What BOX did you get? Can you name supplier in Fairview?


----------



## Susie2017 (3 Oct 2017)

Hi again. Just asked local tv supplier re tv with built in EPG recorder and memory. He said you can only record the channel you are looking at on this set up. You cannot watch another channel. He recommended either LG or Sony TVs. Said Sony are the best but most expensive. I'm kind of decided on the humax box now with HD and record facility for new tv. Will need saorview box and humax for old. Cancelled sky today so have a couple of weeks to move onto new set up.


----------



## RedOnion (3 Oct 2017)

Check if the Humax box can receive SaorView before you buy a 2nd box. The only limitation might be that you don't have 7 day guide.


----------



## Susie2017 (3 Oct 2017)

I don't think it does. I will need a separate saorview box on ten year old tv.


----------



## 2blacklines (4 Oct 2017)

I did this a few years ago after I bought a Sony TV with built-in satellite and saorview tuners and have no regrets. Virgin Media broadband + netflix are the only monthly views and freesat & saorview give us plenty of option.


----------



## Buddyboy (4 Oct 2017)

Susie2017 said:


> Hi again. Just asked local tv supplier re tv with built in EPG recorder and memory. He said you can only record the channel you are looking at on this set up. You cannot watch another channel. He recommended either LG or Sony TVs. Said Sony are the best but most expensive. I'm kind of decided on the humax box now with HD and record facility for new tv. Will need saorview box and humax for old. Cancelled sky today so have a couple of weeks to move onto new set up.

Set problem 1: Return each line of the entries that contains the string "size".
The forum thread and the entries come from unrelated sources.

Information shown:

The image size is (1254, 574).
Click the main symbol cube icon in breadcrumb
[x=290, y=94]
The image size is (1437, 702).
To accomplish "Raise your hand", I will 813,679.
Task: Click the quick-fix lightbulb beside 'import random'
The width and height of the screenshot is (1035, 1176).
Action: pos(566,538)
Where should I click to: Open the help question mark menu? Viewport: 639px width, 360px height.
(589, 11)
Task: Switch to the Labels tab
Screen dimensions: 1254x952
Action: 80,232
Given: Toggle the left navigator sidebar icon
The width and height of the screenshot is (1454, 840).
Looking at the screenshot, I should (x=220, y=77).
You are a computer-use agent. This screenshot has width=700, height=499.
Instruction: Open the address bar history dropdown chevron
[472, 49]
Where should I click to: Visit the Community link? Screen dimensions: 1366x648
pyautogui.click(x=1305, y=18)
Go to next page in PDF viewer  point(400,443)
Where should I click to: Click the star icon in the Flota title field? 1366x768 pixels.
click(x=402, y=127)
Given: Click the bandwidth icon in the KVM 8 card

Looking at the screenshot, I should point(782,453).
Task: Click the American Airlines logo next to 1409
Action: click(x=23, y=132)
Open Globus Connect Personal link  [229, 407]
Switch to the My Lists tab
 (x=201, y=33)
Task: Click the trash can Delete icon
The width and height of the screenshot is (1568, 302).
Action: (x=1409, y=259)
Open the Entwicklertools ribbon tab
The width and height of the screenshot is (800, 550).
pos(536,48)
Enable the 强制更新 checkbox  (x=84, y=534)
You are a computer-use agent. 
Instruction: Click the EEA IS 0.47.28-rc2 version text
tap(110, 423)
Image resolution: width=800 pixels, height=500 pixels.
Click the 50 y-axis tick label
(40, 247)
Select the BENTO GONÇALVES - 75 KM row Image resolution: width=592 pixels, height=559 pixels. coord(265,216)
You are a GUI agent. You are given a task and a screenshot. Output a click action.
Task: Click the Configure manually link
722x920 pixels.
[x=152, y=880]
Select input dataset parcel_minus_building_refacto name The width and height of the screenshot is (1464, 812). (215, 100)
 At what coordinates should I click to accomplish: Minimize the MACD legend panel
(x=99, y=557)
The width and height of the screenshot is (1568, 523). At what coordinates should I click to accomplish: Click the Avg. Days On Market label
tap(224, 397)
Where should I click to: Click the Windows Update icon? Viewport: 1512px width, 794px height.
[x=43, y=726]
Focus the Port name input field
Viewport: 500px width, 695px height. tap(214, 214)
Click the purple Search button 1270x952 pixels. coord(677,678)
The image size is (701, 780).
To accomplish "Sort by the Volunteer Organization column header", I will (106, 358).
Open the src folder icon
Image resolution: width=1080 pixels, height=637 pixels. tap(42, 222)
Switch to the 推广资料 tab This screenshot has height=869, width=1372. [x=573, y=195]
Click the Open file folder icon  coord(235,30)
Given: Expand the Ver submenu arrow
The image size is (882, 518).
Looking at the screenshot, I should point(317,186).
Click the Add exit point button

Set problem 2: In the forum thread, which two TV brands did the local supplier recommend?

Full solution 1:
The image size is (1254, 574).
The image size is (1437, 702).
The image size is (701, 780).
The image size is (882, 518).

Full solution 2: LG or Sony.